Notice & Comment

Eleventh Circuit Review—Reviewed: Deferring to the SEC

The Eleventh Circuit decided one administrative law case of note in the second half of May. In Citadel Securities LLC v. SEC, a panel of Judges Rosenbaum, Lagoa, and Marcus unanimously denied a petition for review of the SEC’s approval of a new options exchange under the Securities Exchange Act of 1934. Among other things, the opinion deferred to the SEC on the existence of a problem, the effectiveness of the solution, and the scope of the SEC’s expertise.

Investors Exchange LLC (IEX) proposed a new options exchange that limits latency arbitrage in two ways. (Latency arbitrage is the practice of buying or selling at a favorable price using split-second differentials in access to information.) Specifically, IEX proposed to add 350 microseconds of delay for incoming orders using an “access delay” or “speed bump” of fiber optic cable. It also proposed to use software to detect price differentials across exchanges and cancel or reprice quotes. Citadel Securities LLC, a market maker and high-frequency trader, petitioned for review of the SEC’s approval of the new exchange.

As a preliminary matter, the case could be brought in the Eleventh Circuit because Citadel’s headquarters are in Miami. Many challengers of administrative action consider the Eleventh Circuit to be a more receptive environment than the D.C. Circuit (or the Seventh Circuit, where Citadel was previously located).

On the merits, the Eleventh Circuit first held that substantial evidence supported the SEC’s finding that latency arbitrage in options markets is a problem. The court relied on both comments from market participants and the SEC’s expertise. Citadel objected that the SEC’s experience was with latency arbitrage in equities markets, but the court deferred to the SEC on the scope of its expertise. Citadel also objected to the scarcity of supporting quantitative data, but the court held that neither the APA nor the Exchange Act required more empirical data.

Second, the Eleventh Circuit held that substantial evidence supported the SEC’s finding that the new exchange would reduce the problem of latency arbitrage. The court disagreed with Citadel’s argument that the SEC was required to consider data from the Consolidated Audit Trail (CAT), a database of securities transactions. The court again reasoned that the SEC does not need to provide extensive quantitative data, especially in the 90-day process for approving IEX’s proposal under the Exchange Act.
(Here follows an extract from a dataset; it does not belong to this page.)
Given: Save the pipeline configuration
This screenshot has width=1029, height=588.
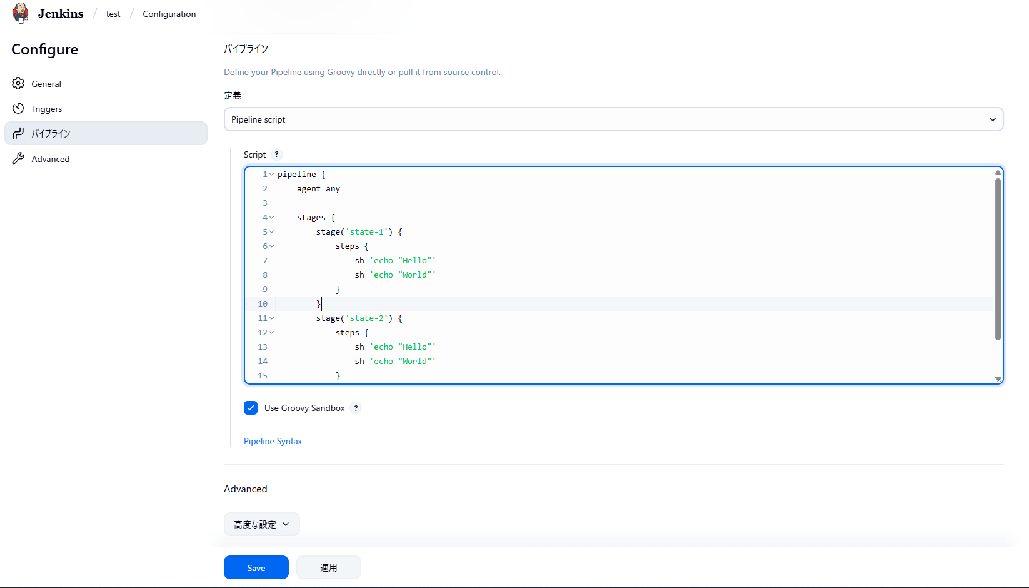Looking at the screenshot, I should point(256,567).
Third, the Eleventh Circuit held that quotations on the new exchange are “protected” and do not fall within the exception for “non-firm” orders. Without getting into the finer details of securities law, it is worth noting that the court declined to read “firm” in its more colloquial sense. It instead evaluated the meaning of “firm” under the SEC’s pre-existing Options Order Protection and Locked/Crossed Market Plan.

Fourth, the Eleventh Circuit held that the SEC reasonably concluded that the exchange will not “permit unfair discrimination between customers, issuers, brokers, or dealers.” 15 U.S.C. § 78f(b)(5). Among other things, the court again deferred to the SEC’s predictive judgment that the proposal would increase liquidity and provide indirect benefits for the market.

Fifth, the Eleventh Circuit held that the SEC reasonably concluded that the exchange would not “impose any burden on competition not necessary or appropriate in furtherance of the purposes” of the Exchange Act. 15 U.S.C. § 78f(b)(8). The court distinguished that requirement as narrower than the one in Section 2(b), applicable to SEC rulemakings. See 15 U.S.C. § 77b(b). The court also reasoned that the SEC need not assess less-intrusive alternatives when providing “a quick up-or-down answer.” The court further concluded that the SEC reasonably determined the exchange would increase competition. And the court concluded that the SEC reasonably determined that any burden was “necessary” and “appropriate.” On that last point, it deferred to the SEC’s prediction that the proposal would increase liquidity.